That Moment.

A friend  from home came to visit recently. She had volunteered for a while in another East African country and hopped over to Tanzania for a few days. Sitting atop a ten storey hotel in downtown Dar, watching the smoke from the shisha pipe spiral into the night air, she told me the story of going to the largest public hospital in the country during her volunteering. The organization was there to ‘choose’ some abandoned new-borns to nurse back to health and eventually to place with a foster family*.

We’ve all heard the stories. Lack of equipment. Lack of motivated staff. Lack of medical supplies. Lack of space. People sitting in the waiting room for days and giving birth on the floor. Premature babies abandoned in non-functioning twenty year old incubators. Babies that have had nothing to eat for days  because the milk from the hospital store was sold to supplement meagre public servant salaries. Or maybe the money just disappeared into a Swiss bank account. Does it matter in the end?
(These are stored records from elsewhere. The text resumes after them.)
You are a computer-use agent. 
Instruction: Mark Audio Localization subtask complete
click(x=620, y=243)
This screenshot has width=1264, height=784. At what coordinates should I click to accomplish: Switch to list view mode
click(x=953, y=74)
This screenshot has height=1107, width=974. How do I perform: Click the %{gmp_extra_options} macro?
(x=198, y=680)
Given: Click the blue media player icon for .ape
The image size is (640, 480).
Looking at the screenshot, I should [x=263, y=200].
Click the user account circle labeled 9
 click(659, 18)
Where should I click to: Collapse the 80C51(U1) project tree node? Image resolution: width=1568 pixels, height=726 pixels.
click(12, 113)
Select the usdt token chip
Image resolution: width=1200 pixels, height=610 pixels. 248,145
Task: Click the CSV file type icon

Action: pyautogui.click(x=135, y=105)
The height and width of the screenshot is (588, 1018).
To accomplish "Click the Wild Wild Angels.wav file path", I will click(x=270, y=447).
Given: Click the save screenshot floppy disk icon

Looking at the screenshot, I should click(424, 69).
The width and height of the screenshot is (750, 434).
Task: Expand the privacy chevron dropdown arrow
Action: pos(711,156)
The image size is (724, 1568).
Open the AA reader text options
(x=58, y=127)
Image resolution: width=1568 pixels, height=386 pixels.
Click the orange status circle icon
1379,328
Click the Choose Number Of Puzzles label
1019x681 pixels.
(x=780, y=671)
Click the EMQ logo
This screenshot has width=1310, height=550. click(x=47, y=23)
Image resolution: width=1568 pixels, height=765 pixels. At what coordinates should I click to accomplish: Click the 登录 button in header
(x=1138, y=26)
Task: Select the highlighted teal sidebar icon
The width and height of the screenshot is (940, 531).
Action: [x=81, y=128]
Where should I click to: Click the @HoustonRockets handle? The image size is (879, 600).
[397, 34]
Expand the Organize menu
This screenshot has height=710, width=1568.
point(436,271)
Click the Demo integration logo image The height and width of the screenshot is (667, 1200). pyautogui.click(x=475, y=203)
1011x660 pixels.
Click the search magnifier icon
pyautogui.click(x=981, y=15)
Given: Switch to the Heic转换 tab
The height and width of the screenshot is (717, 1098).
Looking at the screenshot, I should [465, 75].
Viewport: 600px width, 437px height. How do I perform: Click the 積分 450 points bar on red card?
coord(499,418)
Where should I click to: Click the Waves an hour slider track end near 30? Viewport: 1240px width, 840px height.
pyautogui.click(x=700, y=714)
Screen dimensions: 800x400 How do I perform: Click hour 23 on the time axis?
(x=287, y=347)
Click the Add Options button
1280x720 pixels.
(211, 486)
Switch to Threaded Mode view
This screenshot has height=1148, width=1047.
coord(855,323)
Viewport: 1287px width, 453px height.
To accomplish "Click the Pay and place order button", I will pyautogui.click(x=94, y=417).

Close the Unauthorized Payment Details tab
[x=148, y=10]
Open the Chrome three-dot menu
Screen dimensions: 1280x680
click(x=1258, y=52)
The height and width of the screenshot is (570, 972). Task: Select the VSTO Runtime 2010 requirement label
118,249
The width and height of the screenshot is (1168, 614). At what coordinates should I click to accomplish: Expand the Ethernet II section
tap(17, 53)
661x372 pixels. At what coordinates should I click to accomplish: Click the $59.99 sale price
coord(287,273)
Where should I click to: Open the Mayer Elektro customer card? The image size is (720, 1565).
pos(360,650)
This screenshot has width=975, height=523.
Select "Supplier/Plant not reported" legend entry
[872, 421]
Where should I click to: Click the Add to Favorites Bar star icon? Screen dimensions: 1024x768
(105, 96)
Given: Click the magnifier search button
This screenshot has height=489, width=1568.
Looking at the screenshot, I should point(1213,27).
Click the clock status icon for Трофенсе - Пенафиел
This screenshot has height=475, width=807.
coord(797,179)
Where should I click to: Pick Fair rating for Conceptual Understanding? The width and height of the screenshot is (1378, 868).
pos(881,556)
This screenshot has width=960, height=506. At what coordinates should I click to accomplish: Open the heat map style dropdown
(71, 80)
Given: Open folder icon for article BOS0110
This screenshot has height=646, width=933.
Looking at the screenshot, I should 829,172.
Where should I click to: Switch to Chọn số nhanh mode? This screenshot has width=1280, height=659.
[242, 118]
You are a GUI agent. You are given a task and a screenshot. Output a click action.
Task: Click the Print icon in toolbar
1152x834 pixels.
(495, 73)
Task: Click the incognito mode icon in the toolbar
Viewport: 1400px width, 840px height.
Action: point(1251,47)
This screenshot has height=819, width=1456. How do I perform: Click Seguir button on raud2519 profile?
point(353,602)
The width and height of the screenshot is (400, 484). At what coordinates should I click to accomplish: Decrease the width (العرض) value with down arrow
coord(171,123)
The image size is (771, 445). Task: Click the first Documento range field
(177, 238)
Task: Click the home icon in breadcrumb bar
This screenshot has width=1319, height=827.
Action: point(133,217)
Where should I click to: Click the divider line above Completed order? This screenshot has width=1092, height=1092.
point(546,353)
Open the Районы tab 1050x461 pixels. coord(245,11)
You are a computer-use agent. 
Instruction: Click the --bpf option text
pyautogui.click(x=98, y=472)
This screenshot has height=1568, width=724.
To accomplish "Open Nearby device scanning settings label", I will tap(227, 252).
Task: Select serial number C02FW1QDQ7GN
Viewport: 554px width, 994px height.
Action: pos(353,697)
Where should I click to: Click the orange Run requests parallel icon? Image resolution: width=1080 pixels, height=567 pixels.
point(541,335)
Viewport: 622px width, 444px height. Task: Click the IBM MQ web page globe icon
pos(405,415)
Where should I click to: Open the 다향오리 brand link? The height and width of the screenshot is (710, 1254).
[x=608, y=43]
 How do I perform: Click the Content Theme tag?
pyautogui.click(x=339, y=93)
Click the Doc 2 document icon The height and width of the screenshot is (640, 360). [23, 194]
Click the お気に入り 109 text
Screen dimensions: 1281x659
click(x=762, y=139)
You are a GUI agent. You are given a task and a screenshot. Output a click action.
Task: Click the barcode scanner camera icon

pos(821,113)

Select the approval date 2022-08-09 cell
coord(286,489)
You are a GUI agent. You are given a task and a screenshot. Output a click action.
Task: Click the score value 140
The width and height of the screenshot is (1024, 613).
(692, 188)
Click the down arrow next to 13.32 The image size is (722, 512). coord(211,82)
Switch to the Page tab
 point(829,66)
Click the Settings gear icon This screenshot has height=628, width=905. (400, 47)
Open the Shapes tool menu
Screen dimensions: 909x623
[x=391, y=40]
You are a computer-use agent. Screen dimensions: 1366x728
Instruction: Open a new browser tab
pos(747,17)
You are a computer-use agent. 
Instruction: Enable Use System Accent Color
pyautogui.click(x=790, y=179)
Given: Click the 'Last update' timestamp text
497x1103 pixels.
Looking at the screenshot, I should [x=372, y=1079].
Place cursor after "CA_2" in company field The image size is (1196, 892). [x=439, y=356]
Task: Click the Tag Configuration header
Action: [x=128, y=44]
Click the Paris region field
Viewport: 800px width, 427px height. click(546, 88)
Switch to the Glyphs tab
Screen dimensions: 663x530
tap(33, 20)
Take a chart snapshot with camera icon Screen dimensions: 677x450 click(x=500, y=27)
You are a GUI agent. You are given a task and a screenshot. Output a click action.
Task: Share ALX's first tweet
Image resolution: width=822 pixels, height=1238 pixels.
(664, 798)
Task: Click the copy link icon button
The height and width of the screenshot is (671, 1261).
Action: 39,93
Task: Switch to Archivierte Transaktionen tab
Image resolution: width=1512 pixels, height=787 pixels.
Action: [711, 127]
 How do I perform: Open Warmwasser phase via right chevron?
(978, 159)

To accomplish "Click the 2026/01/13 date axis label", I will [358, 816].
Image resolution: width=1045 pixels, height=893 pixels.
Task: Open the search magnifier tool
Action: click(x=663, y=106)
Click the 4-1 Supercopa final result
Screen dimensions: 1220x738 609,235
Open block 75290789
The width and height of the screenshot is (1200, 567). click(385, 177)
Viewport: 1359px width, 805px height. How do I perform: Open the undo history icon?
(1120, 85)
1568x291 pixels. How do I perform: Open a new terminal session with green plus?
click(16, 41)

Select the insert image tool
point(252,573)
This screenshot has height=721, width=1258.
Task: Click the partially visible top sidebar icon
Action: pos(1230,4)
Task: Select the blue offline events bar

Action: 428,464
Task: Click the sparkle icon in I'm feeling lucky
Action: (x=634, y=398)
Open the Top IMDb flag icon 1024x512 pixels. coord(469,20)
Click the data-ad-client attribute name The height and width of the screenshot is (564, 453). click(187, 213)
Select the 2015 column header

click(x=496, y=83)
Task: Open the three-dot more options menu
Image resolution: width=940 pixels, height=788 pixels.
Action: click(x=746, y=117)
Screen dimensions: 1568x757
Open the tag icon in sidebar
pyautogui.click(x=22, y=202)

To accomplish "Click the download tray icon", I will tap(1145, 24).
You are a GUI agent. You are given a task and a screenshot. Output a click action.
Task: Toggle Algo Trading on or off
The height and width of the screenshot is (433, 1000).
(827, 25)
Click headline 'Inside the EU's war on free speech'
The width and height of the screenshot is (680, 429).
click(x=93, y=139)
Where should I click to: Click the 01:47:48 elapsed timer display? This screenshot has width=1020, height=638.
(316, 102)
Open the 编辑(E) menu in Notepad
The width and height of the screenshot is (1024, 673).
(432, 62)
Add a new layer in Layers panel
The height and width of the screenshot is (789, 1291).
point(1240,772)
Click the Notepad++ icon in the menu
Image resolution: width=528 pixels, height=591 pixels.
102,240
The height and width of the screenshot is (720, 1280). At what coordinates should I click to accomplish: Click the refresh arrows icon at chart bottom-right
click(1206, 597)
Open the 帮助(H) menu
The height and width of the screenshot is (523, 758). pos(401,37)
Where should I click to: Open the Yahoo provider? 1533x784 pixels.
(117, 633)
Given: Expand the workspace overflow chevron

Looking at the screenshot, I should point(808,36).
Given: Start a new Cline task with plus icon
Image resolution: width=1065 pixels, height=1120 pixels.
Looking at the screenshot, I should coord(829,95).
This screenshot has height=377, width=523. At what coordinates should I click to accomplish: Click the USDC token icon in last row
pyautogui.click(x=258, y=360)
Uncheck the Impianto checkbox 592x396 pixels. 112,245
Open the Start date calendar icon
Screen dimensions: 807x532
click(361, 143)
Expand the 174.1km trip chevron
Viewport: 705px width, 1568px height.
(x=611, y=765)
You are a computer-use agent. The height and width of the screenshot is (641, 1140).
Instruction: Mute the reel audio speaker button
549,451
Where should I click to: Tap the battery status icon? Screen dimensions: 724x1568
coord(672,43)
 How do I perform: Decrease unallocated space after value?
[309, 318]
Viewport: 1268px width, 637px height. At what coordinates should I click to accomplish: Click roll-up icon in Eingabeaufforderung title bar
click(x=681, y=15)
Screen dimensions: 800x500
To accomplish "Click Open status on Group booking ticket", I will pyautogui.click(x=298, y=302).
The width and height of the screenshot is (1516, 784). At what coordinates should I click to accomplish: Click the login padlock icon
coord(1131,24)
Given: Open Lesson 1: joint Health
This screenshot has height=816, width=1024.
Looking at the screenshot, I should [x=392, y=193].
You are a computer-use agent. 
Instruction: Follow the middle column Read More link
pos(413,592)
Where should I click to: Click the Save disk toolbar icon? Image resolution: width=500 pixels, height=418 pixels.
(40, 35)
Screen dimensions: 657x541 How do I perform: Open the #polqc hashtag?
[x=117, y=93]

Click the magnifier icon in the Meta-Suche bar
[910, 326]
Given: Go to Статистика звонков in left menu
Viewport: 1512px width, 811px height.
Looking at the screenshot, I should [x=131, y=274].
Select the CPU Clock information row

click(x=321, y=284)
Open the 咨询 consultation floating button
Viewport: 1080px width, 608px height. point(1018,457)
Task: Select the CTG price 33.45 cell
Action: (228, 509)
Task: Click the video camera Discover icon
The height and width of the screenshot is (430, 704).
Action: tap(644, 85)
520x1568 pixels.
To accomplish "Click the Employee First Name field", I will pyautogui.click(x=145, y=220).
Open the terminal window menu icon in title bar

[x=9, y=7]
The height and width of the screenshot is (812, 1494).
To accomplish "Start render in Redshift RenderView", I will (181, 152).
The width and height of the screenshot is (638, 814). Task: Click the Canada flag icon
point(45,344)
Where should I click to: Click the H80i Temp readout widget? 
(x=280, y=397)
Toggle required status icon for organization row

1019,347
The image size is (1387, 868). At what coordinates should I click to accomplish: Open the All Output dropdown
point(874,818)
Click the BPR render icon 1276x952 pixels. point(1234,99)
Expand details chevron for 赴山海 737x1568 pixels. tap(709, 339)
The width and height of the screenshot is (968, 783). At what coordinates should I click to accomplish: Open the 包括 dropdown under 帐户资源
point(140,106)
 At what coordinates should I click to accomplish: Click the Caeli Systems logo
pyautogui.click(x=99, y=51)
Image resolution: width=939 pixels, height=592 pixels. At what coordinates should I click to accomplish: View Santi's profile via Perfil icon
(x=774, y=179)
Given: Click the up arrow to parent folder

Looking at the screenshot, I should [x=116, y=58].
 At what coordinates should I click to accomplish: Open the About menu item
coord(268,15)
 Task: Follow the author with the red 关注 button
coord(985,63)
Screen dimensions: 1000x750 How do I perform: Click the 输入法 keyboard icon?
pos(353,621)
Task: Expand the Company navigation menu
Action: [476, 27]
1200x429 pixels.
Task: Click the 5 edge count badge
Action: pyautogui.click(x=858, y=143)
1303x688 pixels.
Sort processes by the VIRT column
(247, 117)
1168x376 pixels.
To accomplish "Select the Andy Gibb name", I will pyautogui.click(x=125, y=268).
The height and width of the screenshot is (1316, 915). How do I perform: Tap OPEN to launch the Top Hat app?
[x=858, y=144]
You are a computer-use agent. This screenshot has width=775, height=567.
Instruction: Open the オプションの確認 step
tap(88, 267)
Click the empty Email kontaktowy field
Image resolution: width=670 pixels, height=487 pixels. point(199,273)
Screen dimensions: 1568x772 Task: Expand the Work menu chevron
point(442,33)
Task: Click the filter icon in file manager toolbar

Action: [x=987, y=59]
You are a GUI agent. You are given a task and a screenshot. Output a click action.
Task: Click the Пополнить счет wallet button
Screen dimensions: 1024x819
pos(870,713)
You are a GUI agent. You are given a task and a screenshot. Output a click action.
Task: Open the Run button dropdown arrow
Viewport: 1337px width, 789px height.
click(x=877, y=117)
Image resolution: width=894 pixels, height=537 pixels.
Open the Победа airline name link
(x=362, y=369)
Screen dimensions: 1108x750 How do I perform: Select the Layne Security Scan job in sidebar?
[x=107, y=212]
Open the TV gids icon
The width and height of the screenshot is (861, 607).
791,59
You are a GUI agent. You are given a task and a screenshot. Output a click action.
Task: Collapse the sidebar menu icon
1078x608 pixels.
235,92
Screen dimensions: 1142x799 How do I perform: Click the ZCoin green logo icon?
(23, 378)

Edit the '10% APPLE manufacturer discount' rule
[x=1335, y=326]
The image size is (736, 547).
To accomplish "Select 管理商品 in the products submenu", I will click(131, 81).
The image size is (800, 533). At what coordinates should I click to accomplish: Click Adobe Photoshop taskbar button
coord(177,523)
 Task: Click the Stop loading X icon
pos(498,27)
Babies thinner than sticks, barely able to breathe**. My friend’s eyes glazed over for a split second as her voice faltered. I could tell it was one of “those” moments.

Those moments that touch you deeply in a way written words and vocal syllables cannot convey.

Those moments make you sad, then angry, then furious. Helplessness eventually settles in while optimistic determination struggles to sprout through the cracks. Those moments always float back to the surface of your consciousness, leaving you to either frantically push it back down or pull it further up.

I believe we all have them. To some they are fuel. To many they are nightmares to be forgotten. To others they may be daily life.

One of those moments for me was when I lived in Nyandira, my first time living in a Tanzanian village, working with dairy goats and orphans***.  I visited the only secondary school in the village. Two hundred smiling, young, bright, eager-to-learn students and four textbooks. None of the only four teachers at the school were qualified to teach science. Science national exams were coming up in two months.

I went back to Canada after a few weeks. I entered lecture halls with three hundred students in various levels of caffeinated sleepiness. Laptops dotted the bright, high ceiling room, flickering with a familiar white page with a blue band at the top. Hands raised into the air, followed by questions of what will be on the exam. Waiting for these sights to become normal everyday life again was a bit of a journey.

Mind you, not that sipping imported white wine, a bottle of which cost 1/3 of the monthly salary of my office’s security guard, beside a beautiful beach, surrounded by other restaurant guests, who earn five times (and probably more) of my monthly salary, is any less disconcerting. This time, I’m afraid this will become the illusion of normal everyday life.

I wonder if, one day, I’ll try to ignore those students in Nyandira.

*Orphanages are controversial in development circles. It’s actually very damaging to take a vulnerable child away from extended family support networks, in most cases. The recommended action is usually to find ways to strengthen existing family support networks.

**I’m only writing what my friend said. It might have been worse. It might have been not so bad. The point isn’t really how bad it was (for everything is relative), but how it is perceived, as this post is about personal experiences.

***I want to emphasize that I’ve had these moments in many places around the world. Watching interviews of whole families that live in 5 square metres in Hong Kong (paying rent that is, per square metre, more expensive than luxury private houses). I’ve felt the same in the Downtown Eastside in Vancouver, Canada.